Could you set down exactly the lines that start at the one containing "484x357 pixels. Task: Click" and end at the final line of the material below?

* * * * * * *

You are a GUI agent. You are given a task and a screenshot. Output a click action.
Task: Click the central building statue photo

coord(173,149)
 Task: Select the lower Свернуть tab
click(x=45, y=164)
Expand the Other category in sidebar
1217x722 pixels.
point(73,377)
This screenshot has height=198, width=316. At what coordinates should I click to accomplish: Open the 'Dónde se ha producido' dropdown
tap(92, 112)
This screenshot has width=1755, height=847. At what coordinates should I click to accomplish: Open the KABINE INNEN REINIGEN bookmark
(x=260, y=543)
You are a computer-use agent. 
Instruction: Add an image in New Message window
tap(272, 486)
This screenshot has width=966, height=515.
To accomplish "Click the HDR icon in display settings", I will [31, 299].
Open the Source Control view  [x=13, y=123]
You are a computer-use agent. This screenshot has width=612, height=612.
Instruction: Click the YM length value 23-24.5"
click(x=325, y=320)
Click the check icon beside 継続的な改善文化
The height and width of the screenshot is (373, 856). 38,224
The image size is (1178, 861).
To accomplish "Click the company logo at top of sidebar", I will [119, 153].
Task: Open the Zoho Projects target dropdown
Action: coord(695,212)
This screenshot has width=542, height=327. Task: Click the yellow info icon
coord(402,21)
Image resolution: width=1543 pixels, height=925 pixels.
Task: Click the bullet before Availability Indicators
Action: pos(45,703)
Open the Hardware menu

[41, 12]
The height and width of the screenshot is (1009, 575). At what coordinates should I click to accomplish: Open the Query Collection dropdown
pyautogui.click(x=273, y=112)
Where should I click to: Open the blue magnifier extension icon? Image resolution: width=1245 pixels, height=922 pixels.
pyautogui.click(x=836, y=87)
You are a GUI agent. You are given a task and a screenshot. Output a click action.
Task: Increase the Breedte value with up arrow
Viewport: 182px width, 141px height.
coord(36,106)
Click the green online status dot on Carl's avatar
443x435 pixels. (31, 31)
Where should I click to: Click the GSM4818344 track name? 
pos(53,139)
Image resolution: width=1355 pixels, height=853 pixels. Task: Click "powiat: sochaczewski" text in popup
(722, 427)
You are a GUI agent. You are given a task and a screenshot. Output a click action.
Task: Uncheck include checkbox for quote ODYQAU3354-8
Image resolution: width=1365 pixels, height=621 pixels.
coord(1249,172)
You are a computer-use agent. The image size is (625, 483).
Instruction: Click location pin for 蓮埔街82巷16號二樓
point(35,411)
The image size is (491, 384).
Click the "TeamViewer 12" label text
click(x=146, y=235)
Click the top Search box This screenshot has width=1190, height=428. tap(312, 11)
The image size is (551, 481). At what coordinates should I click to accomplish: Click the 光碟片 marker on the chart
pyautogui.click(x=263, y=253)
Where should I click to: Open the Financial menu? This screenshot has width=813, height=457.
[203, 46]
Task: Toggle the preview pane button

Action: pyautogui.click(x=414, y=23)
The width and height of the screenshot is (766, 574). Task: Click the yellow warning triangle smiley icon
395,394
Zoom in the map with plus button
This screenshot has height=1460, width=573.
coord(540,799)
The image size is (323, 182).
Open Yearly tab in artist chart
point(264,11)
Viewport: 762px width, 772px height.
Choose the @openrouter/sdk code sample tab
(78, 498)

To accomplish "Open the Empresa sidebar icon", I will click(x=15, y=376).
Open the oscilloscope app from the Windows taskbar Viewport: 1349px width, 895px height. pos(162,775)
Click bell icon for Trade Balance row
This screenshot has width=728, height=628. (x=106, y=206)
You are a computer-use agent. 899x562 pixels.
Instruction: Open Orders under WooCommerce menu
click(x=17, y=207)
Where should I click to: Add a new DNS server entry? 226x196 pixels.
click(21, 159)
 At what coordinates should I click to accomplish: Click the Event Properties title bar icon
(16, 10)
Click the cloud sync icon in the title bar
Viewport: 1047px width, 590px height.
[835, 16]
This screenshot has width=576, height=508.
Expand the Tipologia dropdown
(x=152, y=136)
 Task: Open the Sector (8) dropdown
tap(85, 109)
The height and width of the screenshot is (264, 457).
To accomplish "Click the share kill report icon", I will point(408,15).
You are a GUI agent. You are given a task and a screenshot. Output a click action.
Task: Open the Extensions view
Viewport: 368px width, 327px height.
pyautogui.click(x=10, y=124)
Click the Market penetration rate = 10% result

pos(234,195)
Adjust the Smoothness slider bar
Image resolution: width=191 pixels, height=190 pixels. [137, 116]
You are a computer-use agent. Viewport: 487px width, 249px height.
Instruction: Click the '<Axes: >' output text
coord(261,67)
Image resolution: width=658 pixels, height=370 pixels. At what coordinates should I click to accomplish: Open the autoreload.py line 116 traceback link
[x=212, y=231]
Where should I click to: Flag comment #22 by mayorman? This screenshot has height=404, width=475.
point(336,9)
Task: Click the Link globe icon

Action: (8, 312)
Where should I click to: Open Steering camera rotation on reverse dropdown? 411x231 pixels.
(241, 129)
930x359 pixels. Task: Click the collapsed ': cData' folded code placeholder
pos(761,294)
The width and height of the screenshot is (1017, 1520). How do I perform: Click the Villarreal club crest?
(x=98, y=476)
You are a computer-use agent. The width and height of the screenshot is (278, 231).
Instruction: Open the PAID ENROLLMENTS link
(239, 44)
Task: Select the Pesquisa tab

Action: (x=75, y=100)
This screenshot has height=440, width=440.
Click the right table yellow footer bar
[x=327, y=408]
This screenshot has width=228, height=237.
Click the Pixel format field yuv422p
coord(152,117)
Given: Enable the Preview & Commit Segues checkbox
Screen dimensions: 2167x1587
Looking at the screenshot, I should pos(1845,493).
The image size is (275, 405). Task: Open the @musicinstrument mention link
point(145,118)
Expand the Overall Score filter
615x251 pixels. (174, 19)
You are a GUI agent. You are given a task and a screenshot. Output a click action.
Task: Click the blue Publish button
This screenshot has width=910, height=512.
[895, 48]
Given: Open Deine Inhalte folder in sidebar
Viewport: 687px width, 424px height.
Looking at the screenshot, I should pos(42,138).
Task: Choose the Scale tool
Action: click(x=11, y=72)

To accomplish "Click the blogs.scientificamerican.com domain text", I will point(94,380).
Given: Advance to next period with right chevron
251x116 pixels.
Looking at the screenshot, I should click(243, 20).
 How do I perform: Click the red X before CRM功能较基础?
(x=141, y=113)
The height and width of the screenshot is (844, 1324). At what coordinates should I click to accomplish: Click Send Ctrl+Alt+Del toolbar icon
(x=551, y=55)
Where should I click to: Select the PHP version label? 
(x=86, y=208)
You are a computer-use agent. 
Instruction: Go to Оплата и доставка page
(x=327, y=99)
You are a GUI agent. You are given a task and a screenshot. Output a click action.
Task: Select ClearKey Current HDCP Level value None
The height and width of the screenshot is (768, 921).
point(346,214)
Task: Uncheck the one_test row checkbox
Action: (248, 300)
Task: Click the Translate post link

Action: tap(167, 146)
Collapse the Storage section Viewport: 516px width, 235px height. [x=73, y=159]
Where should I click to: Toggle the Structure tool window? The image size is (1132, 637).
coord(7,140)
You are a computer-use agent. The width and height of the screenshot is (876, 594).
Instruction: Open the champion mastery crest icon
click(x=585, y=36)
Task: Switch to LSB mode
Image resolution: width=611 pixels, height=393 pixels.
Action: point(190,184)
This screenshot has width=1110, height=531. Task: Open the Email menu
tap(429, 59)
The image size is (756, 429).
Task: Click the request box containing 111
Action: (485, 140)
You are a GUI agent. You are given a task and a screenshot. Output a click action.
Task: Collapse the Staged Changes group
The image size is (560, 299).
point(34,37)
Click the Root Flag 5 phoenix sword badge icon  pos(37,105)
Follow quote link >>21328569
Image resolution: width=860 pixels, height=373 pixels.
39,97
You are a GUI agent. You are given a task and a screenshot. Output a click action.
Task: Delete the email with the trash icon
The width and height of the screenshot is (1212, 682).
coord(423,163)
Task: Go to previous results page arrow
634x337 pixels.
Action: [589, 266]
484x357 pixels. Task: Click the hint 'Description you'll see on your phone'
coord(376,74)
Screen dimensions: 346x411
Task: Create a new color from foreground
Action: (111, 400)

* * * * * * *

• **Answer to this exercise**:
484x357 pixels. Task: Click the hint 'Description you'll see on your phone'
coord(376,74)
Screen dimensions: 346x411
Task: Create a new color from foreground
Action: (111, 400)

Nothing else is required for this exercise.